Damit hat er jedoch viele Schwulen- und Lesbenverbände gegen sich aufgebracht. Gelingt es John Kerry, die Unterstützung homosexueller Interessengruppen wie der 500.000 Mitglieder zählenden Human Rights Campaign zu erhalten, könnte dies von entscheidender Bedeutung für den Wahlausgang sein. Sicher hat der Kandidat der Demokraten bereits die Unterstützung von Umweltverbänden wie der League of Conservation Voters und dem Sierra Club, die in Medienkampagnen die Umweltpolitik der Regierung Bush scharf kritisieren. Allerdings ist der Einfluß von Naturschutzorganisationen insofern begrenzt, als sie eine Anhängerschaft vertreten, die ohnehin den Demokraten nahe steht. Bedeutsamer für den Wahlausgang ist daher die Haltung von Organisationen, die Themen von allgemeinem Interesse ansprechen.

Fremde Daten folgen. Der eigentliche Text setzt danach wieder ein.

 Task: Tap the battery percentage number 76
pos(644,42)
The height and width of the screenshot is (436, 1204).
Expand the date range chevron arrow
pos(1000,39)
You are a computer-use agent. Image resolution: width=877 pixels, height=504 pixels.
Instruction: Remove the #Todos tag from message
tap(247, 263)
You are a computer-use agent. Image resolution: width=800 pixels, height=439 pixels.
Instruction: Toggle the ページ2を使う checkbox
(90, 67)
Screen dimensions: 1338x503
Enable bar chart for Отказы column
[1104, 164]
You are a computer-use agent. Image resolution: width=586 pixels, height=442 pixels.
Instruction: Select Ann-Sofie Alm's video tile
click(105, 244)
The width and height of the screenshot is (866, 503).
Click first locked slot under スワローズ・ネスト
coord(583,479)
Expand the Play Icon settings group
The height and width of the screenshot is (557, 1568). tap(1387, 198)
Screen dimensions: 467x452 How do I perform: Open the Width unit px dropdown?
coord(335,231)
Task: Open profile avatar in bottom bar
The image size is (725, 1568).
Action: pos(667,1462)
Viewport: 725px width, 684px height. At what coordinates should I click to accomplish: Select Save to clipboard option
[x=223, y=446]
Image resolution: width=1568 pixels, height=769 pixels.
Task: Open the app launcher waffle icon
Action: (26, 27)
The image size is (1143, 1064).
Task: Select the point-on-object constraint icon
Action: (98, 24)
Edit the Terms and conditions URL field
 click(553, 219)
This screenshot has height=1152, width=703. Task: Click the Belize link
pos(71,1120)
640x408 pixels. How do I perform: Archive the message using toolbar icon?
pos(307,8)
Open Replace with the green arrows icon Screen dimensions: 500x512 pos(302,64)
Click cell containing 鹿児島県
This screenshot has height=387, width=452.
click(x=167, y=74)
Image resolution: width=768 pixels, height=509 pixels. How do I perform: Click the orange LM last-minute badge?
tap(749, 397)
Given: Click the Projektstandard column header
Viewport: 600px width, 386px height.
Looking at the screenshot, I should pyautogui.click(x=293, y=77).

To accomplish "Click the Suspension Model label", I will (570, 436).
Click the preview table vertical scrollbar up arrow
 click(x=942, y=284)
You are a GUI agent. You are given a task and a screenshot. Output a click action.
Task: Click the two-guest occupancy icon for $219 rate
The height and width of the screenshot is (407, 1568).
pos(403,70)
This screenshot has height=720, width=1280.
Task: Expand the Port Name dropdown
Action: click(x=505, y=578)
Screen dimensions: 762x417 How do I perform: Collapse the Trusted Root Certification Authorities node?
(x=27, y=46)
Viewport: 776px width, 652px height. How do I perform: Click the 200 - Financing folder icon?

Die "Zünglein an der Waage"

Eine der mächtigsten Lobbygruppen der USA ist die AARP, die "Amerikanische Vereinigung für Menschen im Ruhestand", mit rund 30 Millionen Mitgliedern. Sie gilt offiziell als überparteilich, hat in der Vergangenheit jedoch meist eine Präferenz für die demokratischen Kandidaten erkennen lassen. In diesem Präsidentschaftswahlkampf, so Clyde Wilcox, könnte das jedoch anders sein: "Bush scheint die AARP mit seinem Gesundheitsversorgungsplan für Senioren ‘gekauft’ zu haben. Zumindest wird sie dieses Mal nicht sehr aktiv gegen ihn arbeiten."

Entscheidender wird daher die Haltung von Interessengruppen sein, die Haushalts- und Steuerfragen thematisieren. Das enorme Haushaltsdefizit der USA wird ein Wahlkampfthema gegen Bush werden. Mächtige Lobbyorganisationen wie die Concord Coalition haben bereits Kampagnen gestartet, um dieses Problem ins Bewusstsein der Wähler zu bringen. Auf der anderen Seite werden die Republikaner und konservative Lobbyorganisationen wie die National Taxpayers Union behaupten, Kerry wolle die Steuern erhöhen. "Steuerfragen werden ein äußerst wichtiger Aspekt des Wahlkampfs sein", betont Wilcox. "Und die Steuerlobby wird eine entscheidende Rolle spielen." Und damit vielleicht dazu beitragen, dass nicht die großen ideologischen Streitpunkte, sondern Wirtschaftsfragen die Wahl entscheiden.